The Press-Out (Part 3)

Having covered a short, biased history of the technique as well as the basic concept behind it, we will now look at how to practice it for the most benefit. When learning the Press-Out, it is best practiced on a small target at short range, say a 3″ target at 5 yards. Dry is of course the best way to learn anything initially, and this is no different. The small target forces a precise line of movement that will help refine your technique and prevent it from being sloppy. Once you get the basic idea, you can expand your target size to something like 6″ at 5 yards, then 6″ at 7 yards. Then go back to 3″ at 7 yards to clean up any sloppiness. Then play with all sorts of variants.

Though you can do a Press-Out from low-ready, it is probably at its best from high-ready or a high draw. If you picture your eye line as the long leg of a 90-degree triangle and the distance from your gun in high ready to that line as the short leg, then the path the gun takes as you press it out is the hypotenuse. It should cut the angle and arrive at your eye line smoothly. You want the short leg to be as short as reasonable, without holding your gun awkwardly high at the ready. Since the gun travels on the hypotenuse, it should not be artificially raised and then pushed out horizontally, nor should it go out low and horizontally and then raised to the eye line at extension.

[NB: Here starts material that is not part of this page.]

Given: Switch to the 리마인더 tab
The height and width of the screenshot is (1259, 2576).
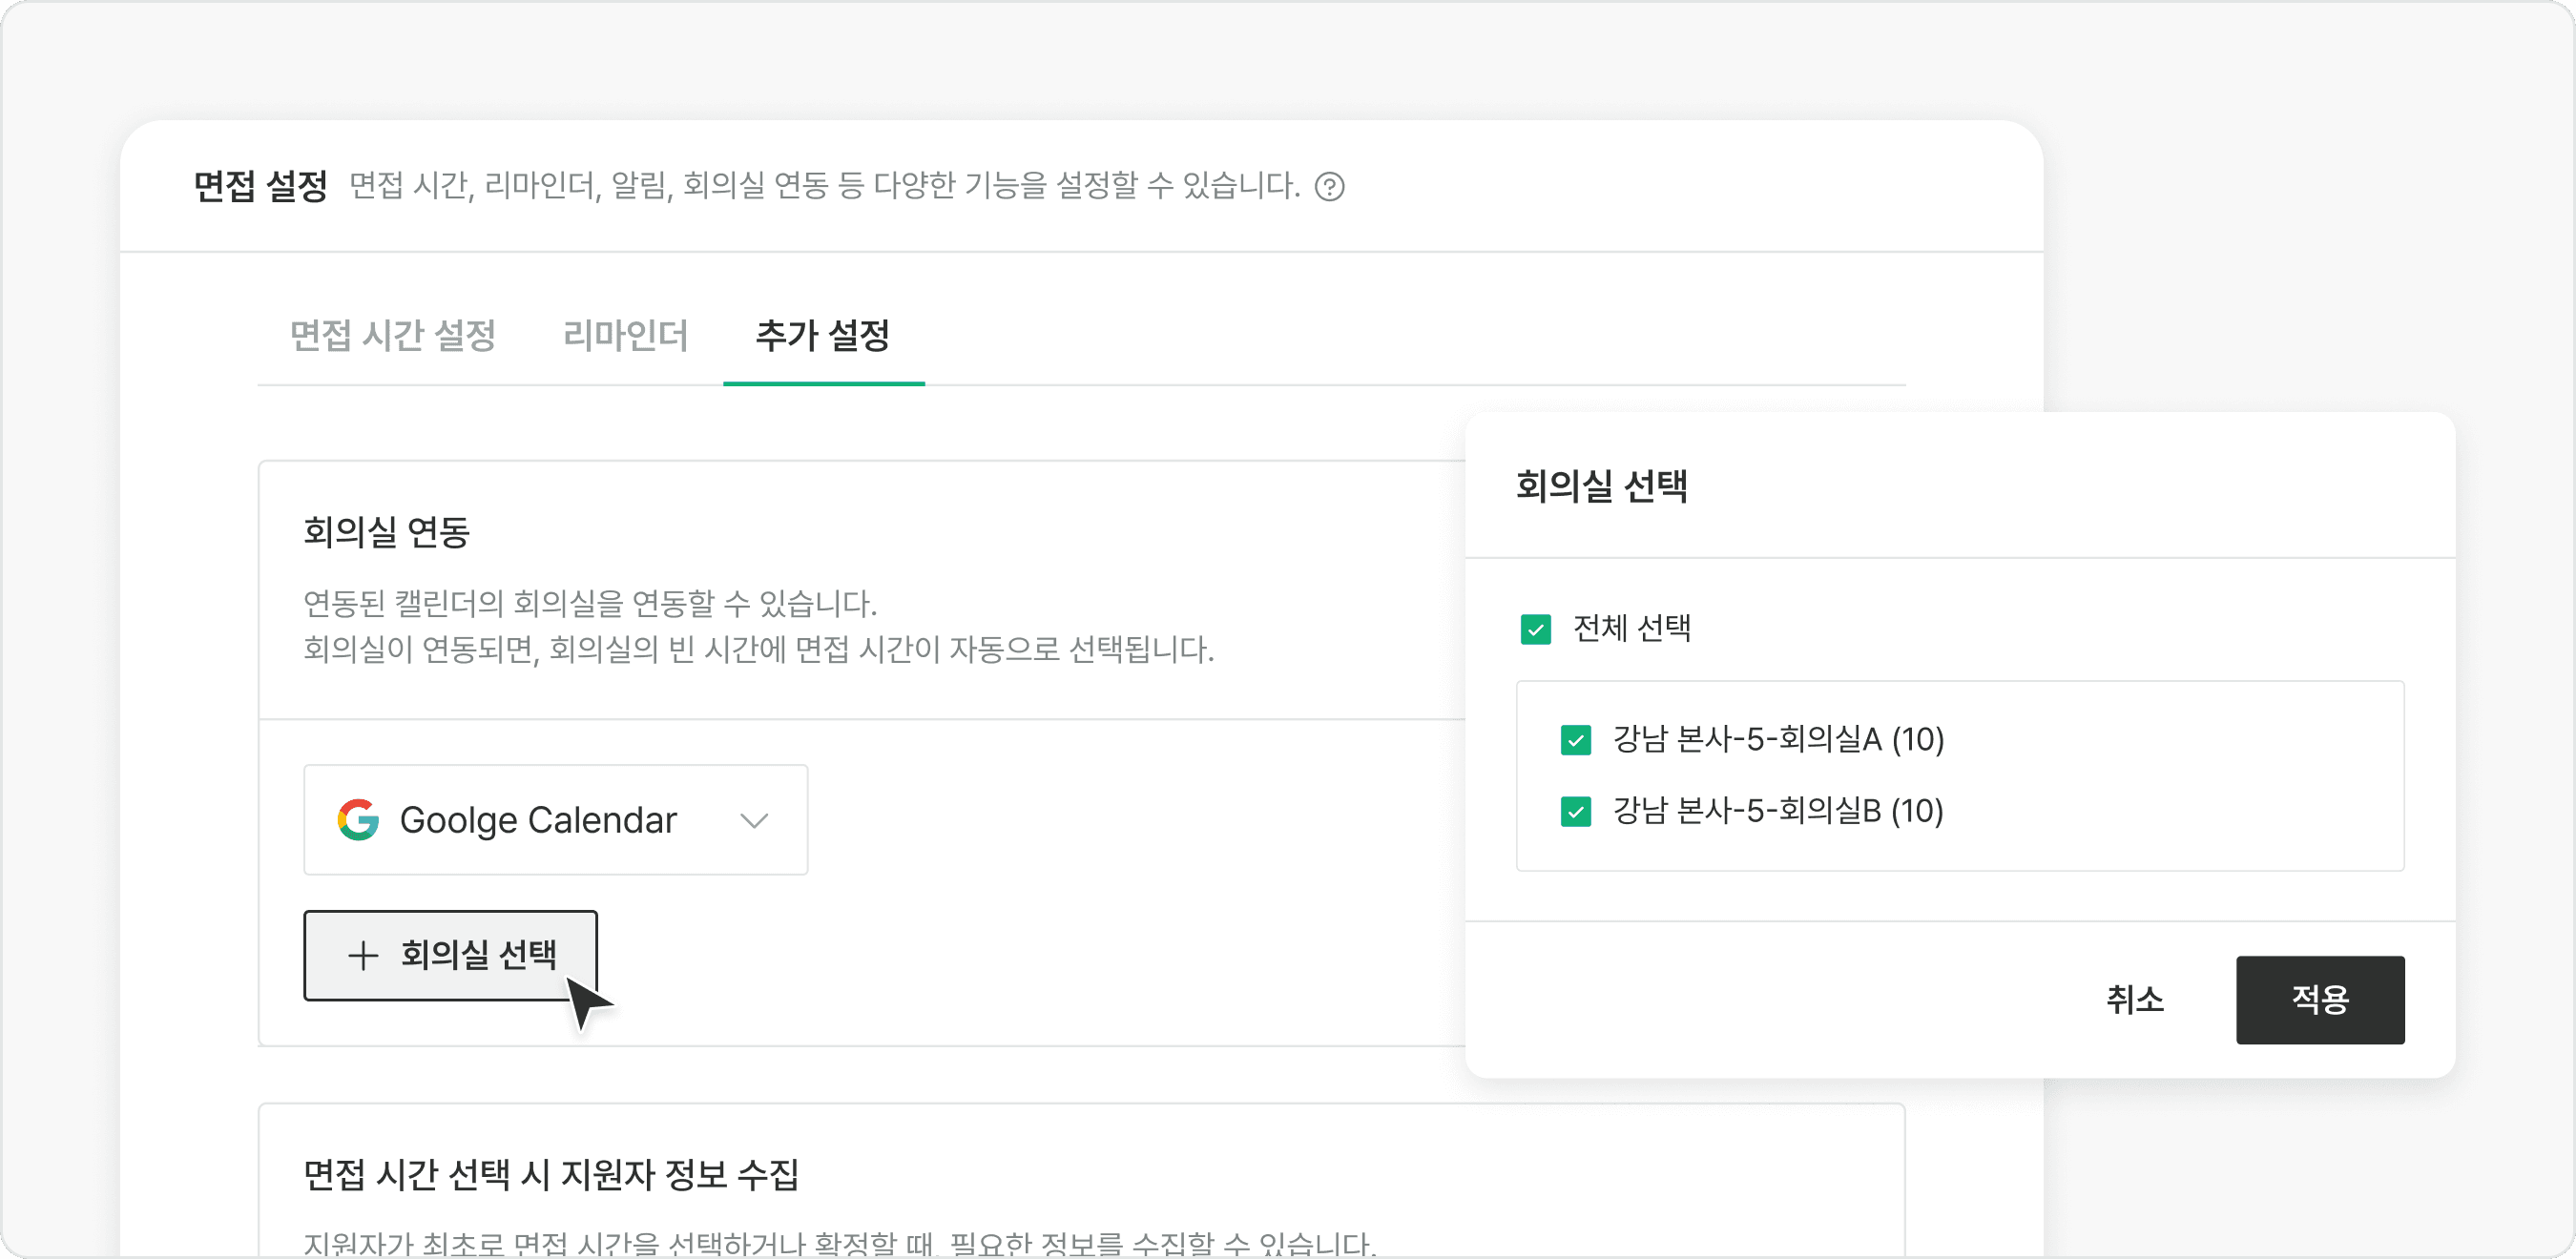Looking at the screenshot, I should [624, 337].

A couple of points worth driving home. The Press-Out is a great way to teach correct trigger control. It is a tangible method of pressing the trigger that results in good repeatable hits. There are other good ways to press the trigger, but none are as durable and widely useful as the Press-Out. With the Press-Out, a good grip can make up for a less-than-perfect trigger press. With a good trigger press, you can make up for a less-than-ideal grip. If you accomplish any aspect of the Press-Out, to any degree, your shot will benefit. Why does this matter? Glad you asked. When teaching, you should tailor the technique to the desired outcome. Civilian enthusiasts, like competition shooters, can be expected to practice. That doesn’t actually always happen, but then it is on them 100%.

When teaching professional gun-toters, like cops and the military, they generally cannot be expected to practice very much. The technique must match their mission, which when it comes to pistols, usually revolves around close-range self-defense. The Press-Out accomplishes that mission better than the alternatives. Part of that is the inherent lack of practice that we have already covered. The other part is that pistol use in the real world often involves a compromised grip. Shooters might be injured, off balance or simply not skilled enough to get a good grip under pressure. A shooting technique that requires a nearly perfect grip to accomplish is an immediate no-go. Guns that do not malfunction normally on the range start to malfunction on the street at much higher rates. As much as any technique can help mitigate these issues, the Press-Out does.

Is it perfect? Of course not, but learning the Press-Out will put most people far ahead of those who don’t know it. Combine that with correct trigger reset (quickly under recoil, not riding the trigger to hear the click of the reset point), and you can go a very long way. Once you get there, you can decide for yourself what direction you want to take to continue to improve. And that is the ultimate point of all this. Learn to execute the fundamentals at a high level. Own the techniques, don’t just simply regurgitate what some instructor has told you. Then decide for yourself what you need and make it happen.